▶ ACTION ITEM:
An exact copy of the listing below is needed, with no pictures in it.

▶ DATA RECORDS:
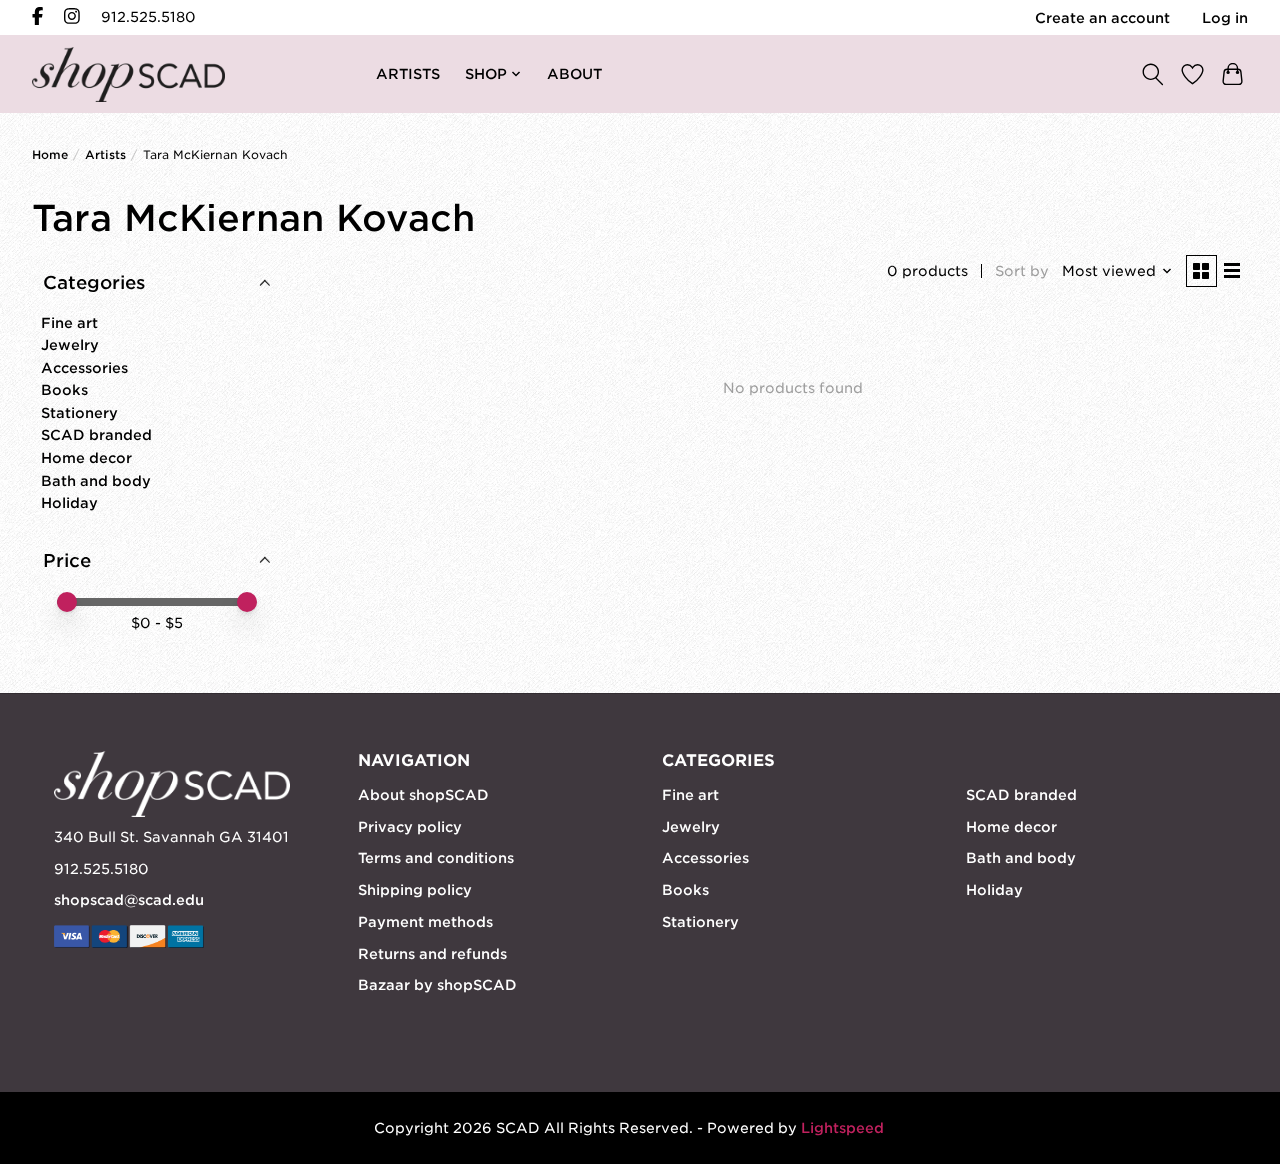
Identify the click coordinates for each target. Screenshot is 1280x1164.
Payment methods (425, 922)
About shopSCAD (423, 795)
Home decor (86, 458)
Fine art (69, 323)
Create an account (1102, 18)
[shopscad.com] (128, 74)
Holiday (69, 503)
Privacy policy (410, 827)
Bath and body (96, 481)
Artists (105, 155)
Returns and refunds (432, 954)
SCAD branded (96, 435)
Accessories (84, 368)
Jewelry (70, 345)
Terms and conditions (436, 858)
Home (50, 155)
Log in (1225, 18)
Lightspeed (842, 1128)
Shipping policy (415, 890)
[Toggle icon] (1152, 73)
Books (64, 390)
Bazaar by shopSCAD (437, 985)
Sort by (1022, 271)
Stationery (79, 413)
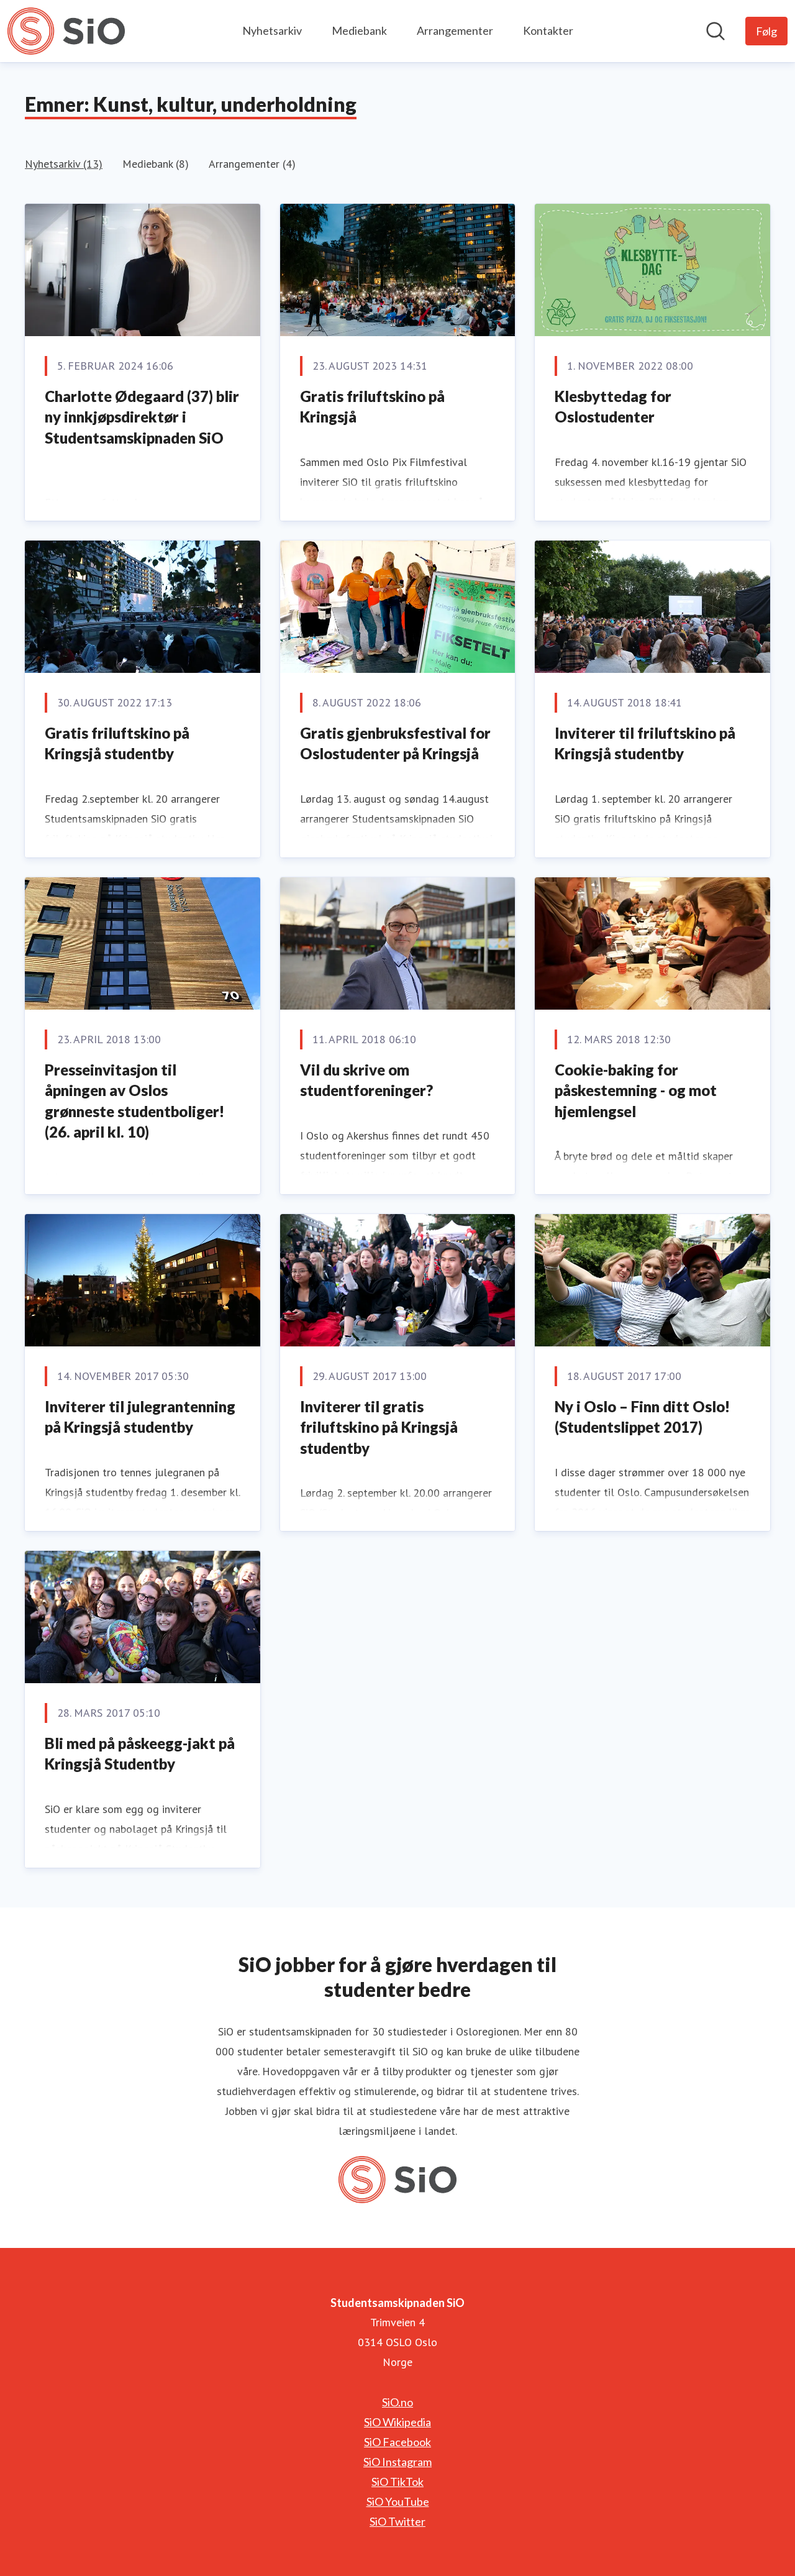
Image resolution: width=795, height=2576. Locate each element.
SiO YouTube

▶ WRITTEN SOLUTION:
Identify the click coordinates for each target. Screenshot is 1280x1164.
Payment methods (425, 922)
About shopSCAD (423, 795)
Home decor (86, 458)
Fine art (69, 323)
Create an account (1102, 18)
[shopscad.com] (128, 74)
Holiday (69, 503)
Privacy policy (410, 827)
Bath and body (96, 481)
Artists (105, 155)
Returns and refunds (432, 954)
SCAD branded (96, 435)
Accessories (84, 368)
Jewelry (70, 345)
Terms and conditions (436, 858)
Home (50, 155)
Log in (1225, 18)
Lightspeed (842, 1128)
Shipping policy (415, 890)
[Toggle icon] (1152, 73)
Books (64, 390)
Bazaar by shopSCAD (437, 985)
Sort by (1022, 271)
Stationery (79, 413)
Image resolution: width=795, height=2576. Locate each element.
SiO YouTube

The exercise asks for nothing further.